Thursday, March 09, 2006

Q37: How can I help a friend who might be in a too-intense relationship?

Hi Beavers,

I need advice on how to handle a situation with my friend. She's in a very serious relationship with a guy who I think is a little too intense. She's not doing well in school right now and has lost touch with her other friends because she spends all her time with him. I had started to think he was an ok guy, because she says he is really supportive of her, but now it seems like he's completely taking charge of her life. It might not be any of my business, but how can I tell her that I don't think she should be in such a serious relationship?
- Confused friend



From Beaver #1:
This is serious, so I'm just going to write something down real quick...

For me, I generally prefer a direct approach--she may not like what you have to say, but it sounds like you really should say it. Relationships in which one person is in complete control can quickly become abusive. Hopefully, that hasn't happened and won't happen, but either way, a relationship should not alter someone's life to the point where their future could be affected -- I'm particularly thinking about school here.

I'd say find a way to see her in a place where you both feel safe. Keep your cool, because she could get angry with you. It's also possible that she may need real help, especially if abuse has already started (emotional or otherwise). He may be threatening her, in the event that she leaves him. In this case, also be prepared to help her get the assistance she needs, possibly with mediating groups at your school, or more therapeutic groups in case she's depressed/anxious.

If things go well, you may just need to talk to her and help her realize that her relationship either needs to cool down or break off. But if things are more serious, be prepared (and possibly get other friends involved) to give her the help she might need.

At worst, she could shut you out completely. But it's better than never trying at all.

From Beaver#2:
If you don't think that it's gotten to the point of "possible abuse" yet, then you could try taking an exploratory approach, initially. First off, talking w/ your friend is key. Talk to her alone, tell her that you're there for her, and find out why she's letting this guy "run her life."

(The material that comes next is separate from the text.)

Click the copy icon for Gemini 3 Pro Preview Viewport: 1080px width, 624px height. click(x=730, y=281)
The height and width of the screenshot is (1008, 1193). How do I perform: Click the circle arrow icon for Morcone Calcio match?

There is a possibility that you're worried over nothing -- quite a few people tend to "disappear" when they get into a relationship, especially if they haven't had a "serious relationship" before. However, if she's letting her academics slip, then you might want to find out exactly what kind of "support" her boyfriend is giving her. Be supportive, too. You could throw in a few lighthearted comments that she never spends time with you any more. Ask her about school, and tell her a few of the resources available. These can range from tutoring to extra credit projects, etc.

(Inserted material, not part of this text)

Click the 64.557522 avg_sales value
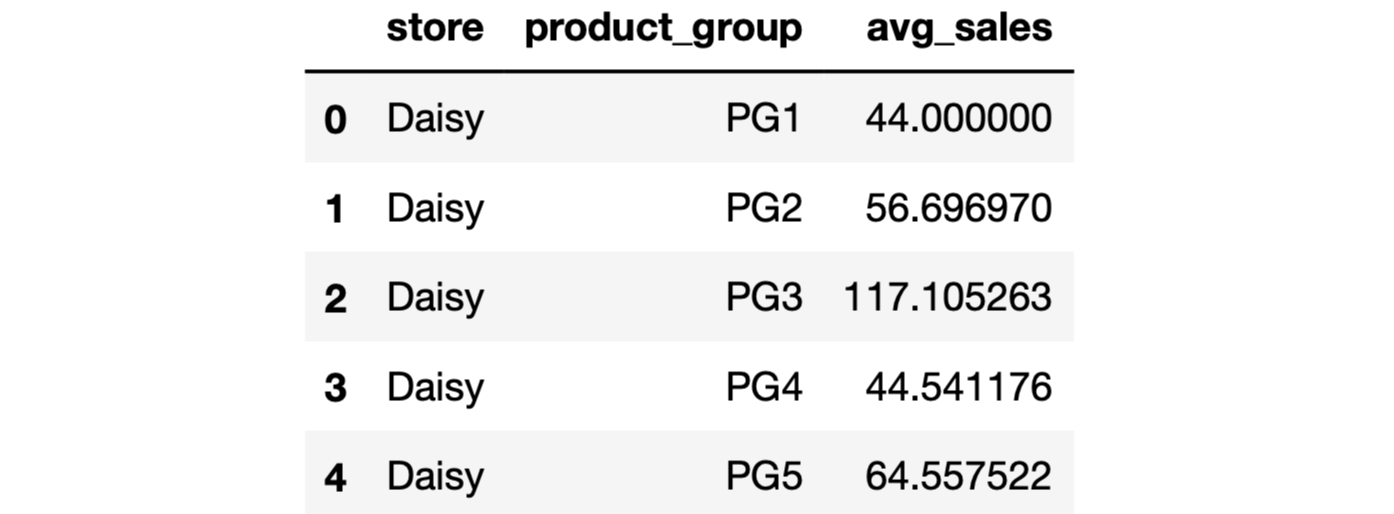Viewport: 1394px width, 514px height. pos(958,475)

You could also talk to the boyfriend, or ask him to help her w/ her academics and such. Be VERY careful on that one -- if she's the jealous type, she might think that you're trying to steal him away, or that you're butting into her affairs. And whatever you tell him, he'll probably tell her. And you should definitely talk to her first before talking to him. When you talk to her, you could even suggest that she study more w/ her boyfriend. Then, if you run into him in the hall or something (I don't recommend writing him an email or seeking him out), then you could ask casually, "So... have you and [insert your friend's name here] been studying a lot lately? It's getting really busy for everyone. Maybe we should form a study group. Would you guys like to join?" Try to include her in more group activities, especially academic ones.

At MIT, if someone's failing their classes, he/she will receive an academic warning. If she's gotten one and refuses to do anything about it, you might want to talk with the Dean of Student Life, or perhaps one of the various academic or residential advisors on campus. They have more experience in dealing with sensitive or possibly harmful issues, and might also be able to give you more insight into the situation.

We wish you the best of luck, and we hope that your friend will be okay.

[Note: If this didn't answer your question, or if there are more details you'd like advice on, feel free to email/post again.]

1 Comments:

At 9:24 PM, Anonymous Anonymous said...

From the knowledge of the Dear Abby column and "Ask Anne," I'd have to say that this has the ear marks of an early stage of an abusive relationship.

Meaning, nobody starts out abusive in a relationship. They evolve, right? So like in every single abusive relationship in the Dear Abby column, the relationship started out great, then became uncomfortable when the guy started taking control of her life. Totally tell her to dump his control-freak ass.